The Fifth Medieval Workshop in Rijeka (Croatia) at the Faculty of Humanities and Social Sciences,
Rijeka (September 9 – 10, 2022).
I presented and discussed this project.
My intervention aimed to present and open to the debate the post-doctoral research project I am currently coordinating. The project addresses the role played by lesser-known agents of the Venetian diplomacy in negotiating with the Ottoman neighbor during the 16th century. The concept of lower-ranked agents (shadowy faces) brings in discussion three key elements for the research trends promoted nowadays: individuals without high ranked positions, but involved in diplomatic matters, unpublished sources and new methodological approaches. The project inventories state functionaries, diplomats, envoys, translators, ambassadors, and ordinary people and aims to analyze the sources mentioning them and the sources they produce. Within this project my focus is concentrated on three moments of diplomatic interactions aiming to analyze the insertion of a specific episode in the greater context of the Venetian-Ottoman relations. The analysis focusses on the sources covering the time frame between 1503 and 1617 and the geographical space limited by the Uskok territory in North Dalmatia and the Southern Adriatic (the area surrounding the Cephalonia Island).
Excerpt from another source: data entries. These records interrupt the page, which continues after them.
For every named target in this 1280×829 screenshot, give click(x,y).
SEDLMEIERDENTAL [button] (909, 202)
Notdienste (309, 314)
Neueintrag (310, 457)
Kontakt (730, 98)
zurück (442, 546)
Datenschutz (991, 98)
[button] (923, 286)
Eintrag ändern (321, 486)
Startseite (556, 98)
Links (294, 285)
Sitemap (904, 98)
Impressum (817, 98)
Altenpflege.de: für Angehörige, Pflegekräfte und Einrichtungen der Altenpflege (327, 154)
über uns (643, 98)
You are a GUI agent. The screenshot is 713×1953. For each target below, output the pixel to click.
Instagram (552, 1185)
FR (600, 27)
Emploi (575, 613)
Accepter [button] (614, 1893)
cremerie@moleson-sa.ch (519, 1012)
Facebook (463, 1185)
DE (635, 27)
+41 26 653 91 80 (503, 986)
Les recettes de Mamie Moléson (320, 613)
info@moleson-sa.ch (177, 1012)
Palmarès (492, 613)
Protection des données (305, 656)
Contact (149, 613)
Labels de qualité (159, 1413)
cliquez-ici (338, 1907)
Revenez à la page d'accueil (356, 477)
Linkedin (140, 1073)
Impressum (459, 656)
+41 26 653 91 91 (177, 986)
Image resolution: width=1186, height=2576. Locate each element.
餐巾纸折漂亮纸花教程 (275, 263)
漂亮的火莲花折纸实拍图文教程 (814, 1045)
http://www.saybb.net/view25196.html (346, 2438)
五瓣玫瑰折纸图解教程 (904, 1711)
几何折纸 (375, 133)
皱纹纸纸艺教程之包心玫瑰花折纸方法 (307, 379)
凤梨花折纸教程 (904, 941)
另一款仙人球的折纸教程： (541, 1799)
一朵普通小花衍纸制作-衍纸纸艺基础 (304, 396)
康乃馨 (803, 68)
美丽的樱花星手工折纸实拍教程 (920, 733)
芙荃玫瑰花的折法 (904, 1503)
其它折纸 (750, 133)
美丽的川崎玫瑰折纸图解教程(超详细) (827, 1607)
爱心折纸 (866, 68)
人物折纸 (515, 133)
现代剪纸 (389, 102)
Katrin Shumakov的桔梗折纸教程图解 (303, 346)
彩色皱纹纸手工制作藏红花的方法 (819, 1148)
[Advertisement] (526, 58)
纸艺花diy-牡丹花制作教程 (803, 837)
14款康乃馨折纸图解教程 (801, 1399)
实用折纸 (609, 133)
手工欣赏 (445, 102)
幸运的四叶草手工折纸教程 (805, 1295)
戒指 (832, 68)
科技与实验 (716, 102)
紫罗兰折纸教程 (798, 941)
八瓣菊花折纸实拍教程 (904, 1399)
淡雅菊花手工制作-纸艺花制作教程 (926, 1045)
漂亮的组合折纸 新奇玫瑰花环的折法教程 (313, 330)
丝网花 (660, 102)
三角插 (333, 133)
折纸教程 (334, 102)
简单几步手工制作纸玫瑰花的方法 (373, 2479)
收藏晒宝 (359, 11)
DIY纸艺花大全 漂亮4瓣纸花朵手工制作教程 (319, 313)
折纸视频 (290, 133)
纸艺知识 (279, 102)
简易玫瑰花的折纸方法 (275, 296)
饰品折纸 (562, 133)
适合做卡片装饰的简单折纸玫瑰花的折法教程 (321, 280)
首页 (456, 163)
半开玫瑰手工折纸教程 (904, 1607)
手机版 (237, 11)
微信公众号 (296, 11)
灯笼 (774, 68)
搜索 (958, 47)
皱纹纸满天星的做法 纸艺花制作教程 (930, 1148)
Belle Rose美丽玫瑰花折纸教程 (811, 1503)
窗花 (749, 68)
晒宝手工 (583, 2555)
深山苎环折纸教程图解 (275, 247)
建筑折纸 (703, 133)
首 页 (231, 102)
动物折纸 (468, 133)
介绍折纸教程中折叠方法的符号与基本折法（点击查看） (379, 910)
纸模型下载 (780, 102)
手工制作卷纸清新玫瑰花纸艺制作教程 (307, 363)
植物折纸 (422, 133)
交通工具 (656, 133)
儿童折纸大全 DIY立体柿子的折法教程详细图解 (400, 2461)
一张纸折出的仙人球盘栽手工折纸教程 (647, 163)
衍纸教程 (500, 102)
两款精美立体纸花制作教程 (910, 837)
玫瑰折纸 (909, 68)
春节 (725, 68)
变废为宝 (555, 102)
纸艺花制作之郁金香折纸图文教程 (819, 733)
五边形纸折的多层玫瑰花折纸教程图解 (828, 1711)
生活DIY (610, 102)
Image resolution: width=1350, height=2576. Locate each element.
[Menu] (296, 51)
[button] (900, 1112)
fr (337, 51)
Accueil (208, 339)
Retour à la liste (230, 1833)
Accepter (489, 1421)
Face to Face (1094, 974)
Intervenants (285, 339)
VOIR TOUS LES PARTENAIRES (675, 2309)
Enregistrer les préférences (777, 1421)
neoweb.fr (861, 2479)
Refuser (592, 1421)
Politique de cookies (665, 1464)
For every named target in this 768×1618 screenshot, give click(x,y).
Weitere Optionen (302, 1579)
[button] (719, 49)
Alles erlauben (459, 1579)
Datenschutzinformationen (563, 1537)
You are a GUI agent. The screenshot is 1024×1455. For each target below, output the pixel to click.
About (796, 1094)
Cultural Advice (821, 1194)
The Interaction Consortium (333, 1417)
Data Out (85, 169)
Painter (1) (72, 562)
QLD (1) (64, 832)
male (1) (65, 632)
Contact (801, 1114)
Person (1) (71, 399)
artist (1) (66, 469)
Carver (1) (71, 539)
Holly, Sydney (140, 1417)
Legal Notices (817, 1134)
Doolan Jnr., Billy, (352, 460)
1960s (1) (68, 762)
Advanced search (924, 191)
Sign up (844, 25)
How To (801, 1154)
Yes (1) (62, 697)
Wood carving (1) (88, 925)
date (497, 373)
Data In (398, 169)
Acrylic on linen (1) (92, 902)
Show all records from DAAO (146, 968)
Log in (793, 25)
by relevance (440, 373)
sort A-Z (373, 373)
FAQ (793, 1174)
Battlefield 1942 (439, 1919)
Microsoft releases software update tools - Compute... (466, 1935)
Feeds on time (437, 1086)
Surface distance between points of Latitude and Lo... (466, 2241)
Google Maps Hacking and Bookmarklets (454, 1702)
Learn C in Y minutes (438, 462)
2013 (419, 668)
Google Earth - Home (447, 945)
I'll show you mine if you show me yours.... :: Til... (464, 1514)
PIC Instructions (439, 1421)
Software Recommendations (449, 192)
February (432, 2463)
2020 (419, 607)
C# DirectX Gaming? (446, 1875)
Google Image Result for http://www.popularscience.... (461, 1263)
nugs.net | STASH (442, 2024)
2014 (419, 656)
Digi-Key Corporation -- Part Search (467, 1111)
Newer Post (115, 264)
The investigation’s goal is to discuss the trans- or cross- frontier agents interacting with the Ottomans in the name of Venice in three different political contexts: the Habsburg territories with the Uskok problem, the Venetian Dalmatia and the „unsettled border” and the „fluid frontiers” of the Southern Adriatic Sea, within the interesting case of the Venetian captain Gabriele Emo, accused of piracy.